B. The City shall not be responsible for withholding or otherwise deducting federal income
tax or Social Security or contributing to the State Industrial Insurance Program, or
otherwise assuming the duties of an employer with respect to Consultant or any
employee of the Consultant.
C. If the Consultant is a sole proprietorship or if this Agreement is with an individual, the
Consultant agrees to notify the City and complete any required form if the Consultant
retired under a State of Washington retirement system and agrees to indemnify any
losses the City may sustain through the Consultant’s failure to do so.
10.Hold Harmless: The Consultant agrees to release, indemnify, defend, and hold harmless
the City, elected officials, employees, officers, representatives, and volunteersfrom any and
all claims, demands, actions, suits, causes of action, arbitrations, mediations, proceedings,
judgments, awards, injuries, damages, liabilities, taxes, losses, fines, fees, penalties,
expenses, attorney’s or attorneys’ fees, costs, and/or litigation expenses to or by any and all
persons or entities, arising from, resulting from, or related to the negligent acts, errors or
omissions of the Consultant in its performance of this Agreement or a breach of this
Agreement by Consultant, except for that portion of the claims caused by the City’s sole
negligence.
Should a court of competent jurisdiction determine that this agreement is subject to RCW
4.24.115, (Validity of agreement to indemnify against liability for negligence relative to
construction, alteration, improvement, etc., of structure or improvement attached to real
estate…) then, in the event of liability for damages arising out of bodily injury to persons or
damages to property caused by or resulting from the concurrent negligence of the
Consultant and the City, its officers, officials, employees and volunteers, Consultant’s
liability shall be only to the extentof Consultant’s negligence.

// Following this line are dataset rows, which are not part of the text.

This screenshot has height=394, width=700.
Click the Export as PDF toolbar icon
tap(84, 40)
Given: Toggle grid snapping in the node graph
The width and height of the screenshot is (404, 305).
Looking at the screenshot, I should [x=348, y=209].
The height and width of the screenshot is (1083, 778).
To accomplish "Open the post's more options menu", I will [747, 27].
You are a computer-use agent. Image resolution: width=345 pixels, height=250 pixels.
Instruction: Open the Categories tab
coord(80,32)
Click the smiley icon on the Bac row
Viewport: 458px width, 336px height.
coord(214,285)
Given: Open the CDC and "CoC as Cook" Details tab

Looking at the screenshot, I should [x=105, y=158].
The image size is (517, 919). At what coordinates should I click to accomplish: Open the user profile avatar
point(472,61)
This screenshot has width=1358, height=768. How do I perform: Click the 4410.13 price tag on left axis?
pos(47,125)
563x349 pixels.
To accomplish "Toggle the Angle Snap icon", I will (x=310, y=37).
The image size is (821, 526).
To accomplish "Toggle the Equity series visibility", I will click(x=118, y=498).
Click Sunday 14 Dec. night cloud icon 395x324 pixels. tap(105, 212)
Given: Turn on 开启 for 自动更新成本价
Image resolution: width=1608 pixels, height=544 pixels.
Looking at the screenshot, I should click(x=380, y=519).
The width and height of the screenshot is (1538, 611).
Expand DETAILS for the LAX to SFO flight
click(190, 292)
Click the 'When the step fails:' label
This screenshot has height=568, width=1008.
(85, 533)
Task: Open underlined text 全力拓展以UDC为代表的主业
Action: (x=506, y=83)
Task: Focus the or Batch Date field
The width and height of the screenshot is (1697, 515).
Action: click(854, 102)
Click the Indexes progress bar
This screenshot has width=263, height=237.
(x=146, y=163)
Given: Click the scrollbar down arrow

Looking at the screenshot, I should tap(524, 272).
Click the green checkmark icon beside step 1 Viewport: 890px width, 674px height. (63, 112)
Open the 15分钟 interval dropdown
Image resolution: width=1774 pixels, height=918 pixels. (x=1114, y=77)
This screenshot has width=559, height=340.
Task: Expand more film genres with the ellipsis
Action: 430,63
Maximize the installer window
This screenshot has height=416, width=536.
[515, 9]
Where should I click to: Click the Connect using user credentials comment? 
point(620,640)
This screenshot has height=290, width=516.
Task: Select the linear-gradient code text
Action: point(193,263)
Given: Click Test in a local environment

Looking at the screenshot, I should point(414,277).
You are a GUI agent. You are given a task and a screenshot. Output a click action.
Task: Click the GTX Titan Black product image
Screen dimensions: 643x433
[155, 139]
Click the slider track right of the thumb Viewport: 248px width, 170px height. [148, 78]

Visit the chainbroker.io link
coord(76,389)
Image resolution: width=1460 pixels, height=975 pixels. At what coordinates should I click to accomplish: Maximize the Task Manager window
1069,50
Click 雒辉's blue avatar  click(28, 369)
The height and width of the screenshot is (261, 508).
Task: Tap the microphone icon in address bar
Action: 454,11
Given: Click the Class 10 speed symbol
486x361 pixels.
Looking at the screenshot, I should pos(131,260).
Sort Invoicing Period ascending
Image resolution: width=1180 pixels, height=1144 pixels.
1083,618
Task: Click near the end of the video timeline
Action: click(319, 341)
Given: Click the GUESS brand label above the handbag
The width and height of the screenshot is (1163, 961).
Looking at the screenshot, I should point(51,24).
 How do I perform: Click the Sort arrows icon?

It is further specifically and expressly understood that the indemnification provided in this
Agreement constitute Consultant’s waiver of immunity under the Industrial Insurance Act,
RCW Title 51, solely for the purposes of this indemnification. The Parties have mutually
negotiated and agreed to this waiver. The provisions of this section shall survive the
expiration or termination of this Agreement.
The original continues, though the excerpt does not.